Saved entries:
+ + +
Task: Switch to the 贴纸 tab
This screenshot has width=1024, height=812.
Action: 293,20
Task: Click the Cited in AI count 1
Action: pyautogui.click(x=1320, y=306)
+ + +
■ **GOAL OF THE EXERCISE**:
In full and without error, retype the entries above.

■ **RESPONSE TO THIS TASK**:
Task: Switch to the 贴纸 tab
This screenshot has width=1024, height=812.
Action: 293,20
Task: Click the Cited in AI count 1
Action: pyautogui.click(x=1320, y=306)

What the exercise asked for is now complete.